LAUSR

Background Cisplatin resistance remains a major clinical obstacle to the successful treatment of non-small cell lung cancer (NSCLC). Scribble contributes to ROS-induced inflammation and cisplatin-elevated toxic reactive oxygen species (ROS) promotes cell death. However, it is unknown whether and how Scribble is involved in the cisplatin-related cell death and the underlying mechanism of Scribble in response to chemotherapies and in the process of oxidative stress in NSCLC. Methods We used two independent cohorts of NSCLC samples derived from patients treated with platinum-containing chemotherapy and xenograft modeling in vivo.
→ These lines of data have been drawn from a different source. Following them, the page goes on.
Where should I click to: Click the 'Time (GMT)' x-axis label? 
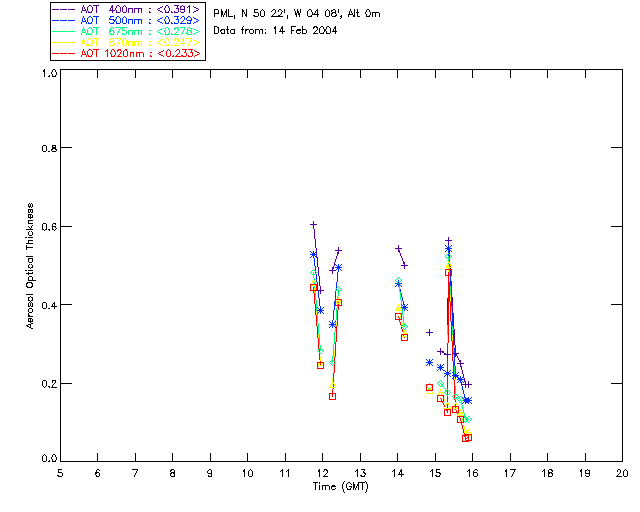(x=341, y=487)
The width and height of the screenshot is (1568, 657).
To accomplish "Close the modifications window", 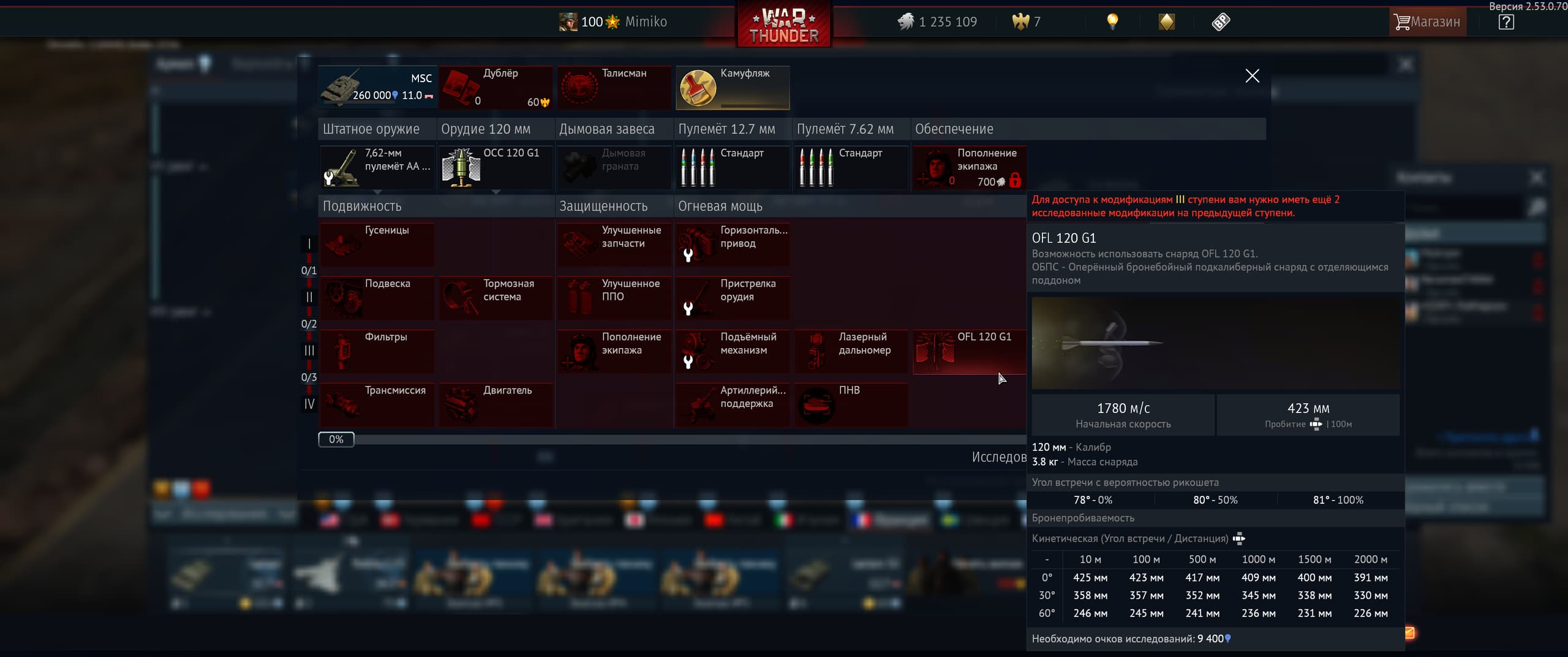I will click(x=1252, y=76).
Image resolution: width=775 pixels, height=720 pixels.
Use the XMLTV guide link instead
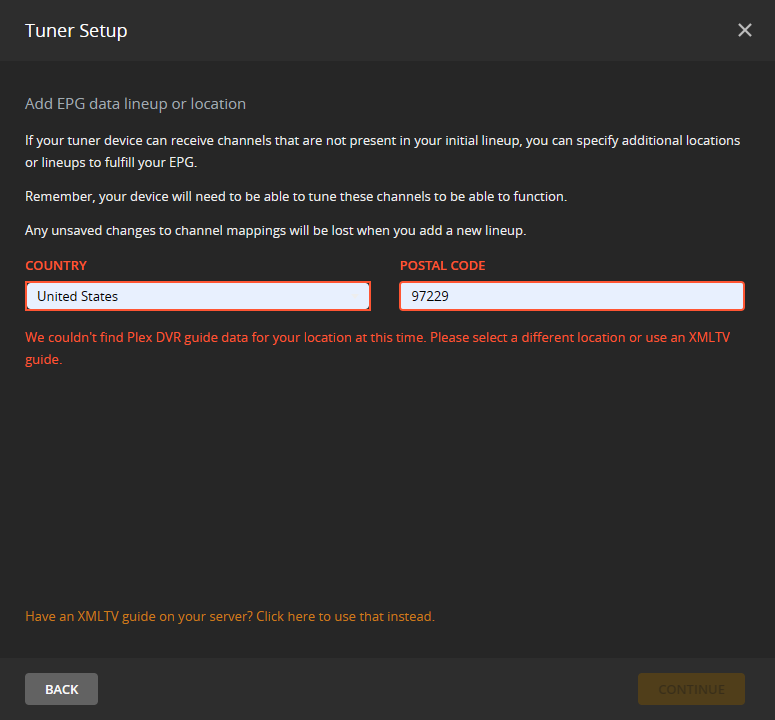point(230,616)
We analyzed the correlation between Scribble and Nox2 or Nrf2/PD-L1 both in vivo and in vitro, and explored the role of Scribble in cisplatin-induced ROS and apoptosis. Findings Clinical analysis revealed that Scribble expression positively correlated with clinical outcomes and chemotherapeutic sensitivity in NSCLC patients. Scribble protected Nox2 protein from proteasomal degradation. Scribble knockdown induced cisplatin resistance by blocking Nox2/ROS and apoptosis in LRR domain-dependent manner. In addition, low levels of Scribble correlated with high levels of PD-L1 via activation of Nrf2 transcription in vivo and in vitro. Interpretations Our study revealed that polarity protein Scribble increased cisplatin-induced ROS generation and is beneficial to chemotherapeutic outcomes in NSCLC. Although Scribble deficiency tends to lead to cisplatin resistance by Nox2/ROS and Nrf2/PD-L1, it is still possible that Scribble deficiency-induced PD-L1 may yield benefits in immunotherapy. Fund National Key R&D Program of China, Strategic Priority Research Program of the Chinese Academy of Sciences, National Natural Science Foundation of China, China Postdoctoral Science Foundation.